Create an interface that is a slice of another interface

I'd like to do something like the following:

type Model interface {
	EntityType() string
	GetKey() *datastore.Key
	SetKey(*datastore.Key) error
	PreSave(context.Context) error
	PostSave(context.Context) error
	PostLoad(context.Context) error
}

type Models []Model interface {
	Prepare(int) ([]Model, error)
}

So that the struct Models is also an interface and would get implemented by a slice of the structs that implement Model. Something like the following:

type Foo struct {
    key   *datastore.Key `datastore:"_"`
    // ... other things here
}

// assume all Model interface funcs are here and valid

type Foos []Foo

func (f *Foos) Prepare (num int) ([]Model, error) {
    // do the preparations for Foo slice
}

Obviously, the code above throws errors and isn't possible. But is there some code that would produce basically the same functionality?
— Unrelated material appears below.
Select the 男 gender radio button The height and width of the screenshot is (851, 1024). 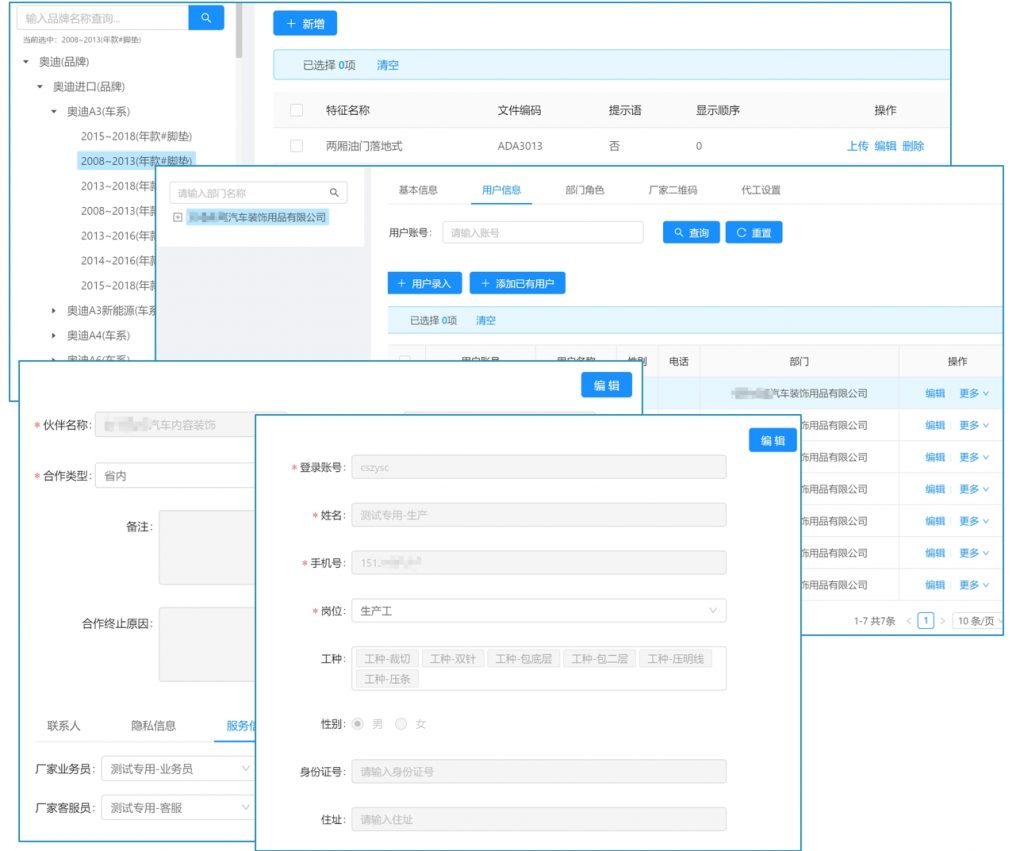358,724
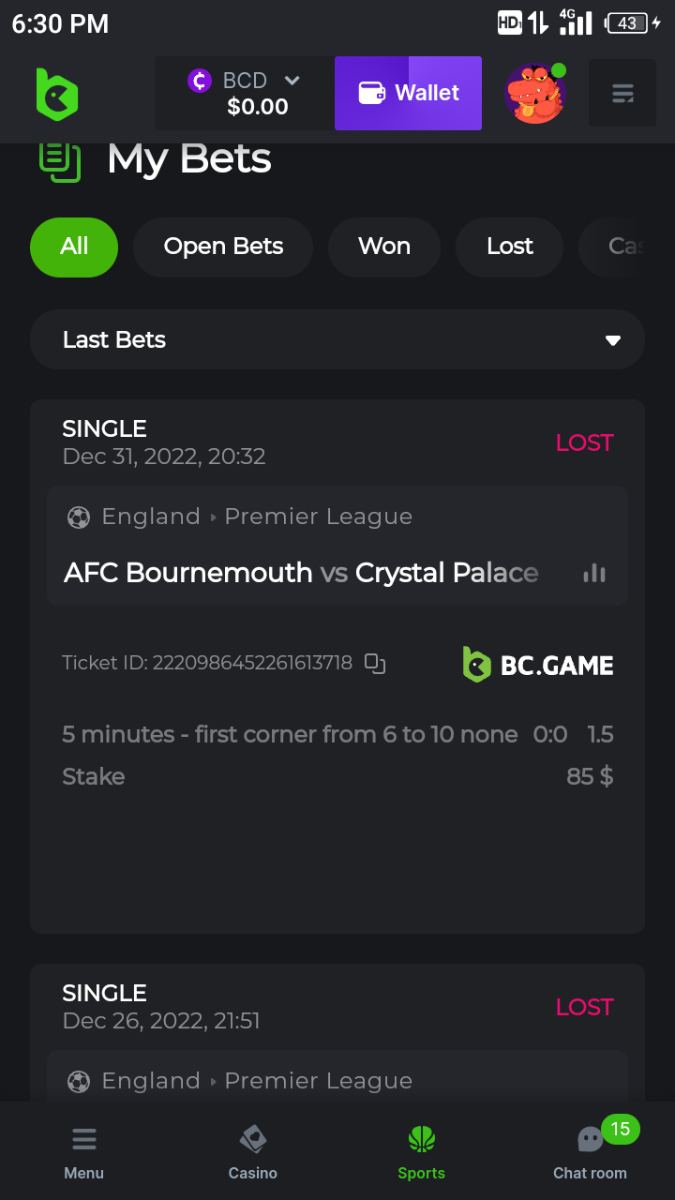
Task: Open the Casino section
Action: coord(253,1152)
Without using reflect or anything costly like that?

Obviously a simple

type Models interface {
    Prepare(int) ([]Model, error)
}
type Foos []Foo
func (f Foos) Prepare(num int) ([]Model, error) {
    // do the preparations for Foo slice
    return nil, nil
}
func main() {
    foos := Foos{}
    models := Models(foos)
    models.Prepare(17)
}

works.

So what is your actual question? Please see also https://golang.org/doc/faq#covariant_types and https://golang.org/doc/faq#convert_slice_of_interface
Which should make it a bit clearer.

I would recommend to provide function (! not methods) to operate on []Model and not to abstract the slice-of-model into some higher type.